I got my hands on that Blue Planet Electronic power meter I mentioned last week on Twitter. I initially wanted to pick it up to measure how much power (if any) I would be saving if I switched my PlayStation 3 to the APS-231 power supply. But after those damn Chinese Ebay shops sent me a poor excuse for a used power supply, I held off until earlier this week when I decided to start this Home Server Project thing. After encountering some snags, I actually got Amahi working which meant I could do some power consumption measurements.
And here are the results at idle:
Testing Methodology
Measurements were taken shortly after boot up of the system. I waited until the system was completely idle and waited for the power reading to stabilize at a number for more than 10 seconds.
Comments
I actually measured the Shuttle ST20G5 first. I actually thought it was wrong and proceeded to test the PlayStation 3 which I used as a baseline thanks to “professional” measurements. It turns out that my measurements were in line. So what does this all mean?
- The launch PlayStation 3 consumes a disgusting amount of power at idle. Even more than my 2010 PC which was most shocking to me. I should probably pick up a PlayStation 3 Slim sooner rather than later, but I think I’ll wait for the inevitable GPU & CPU in the same package revision.

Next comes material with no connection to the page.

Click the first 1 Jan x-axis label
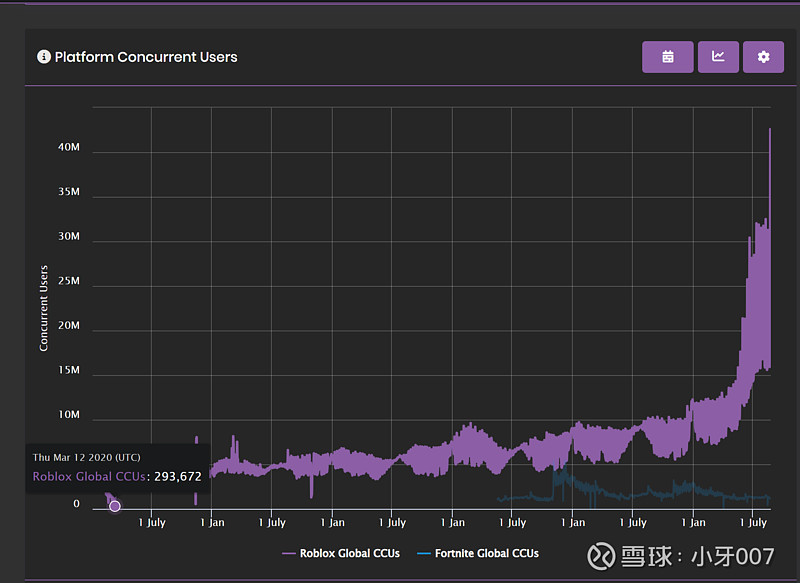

- The Shuttle ST20G5 is actually ideal for a home server. I’ll probably throw in 2 TB worth of space in there.
- I thought power meters were supposed to help me save money, not find excuses to spend more money.
The TC
Wow…no wonder my power bill is so high! okay so my plan for the ps3 is as follows: Buy a slim when the ps Move comes out in the Move bundle and sell my “launch ps3″… I plan to tote the backwards compatibility as a selling feature for more duckets.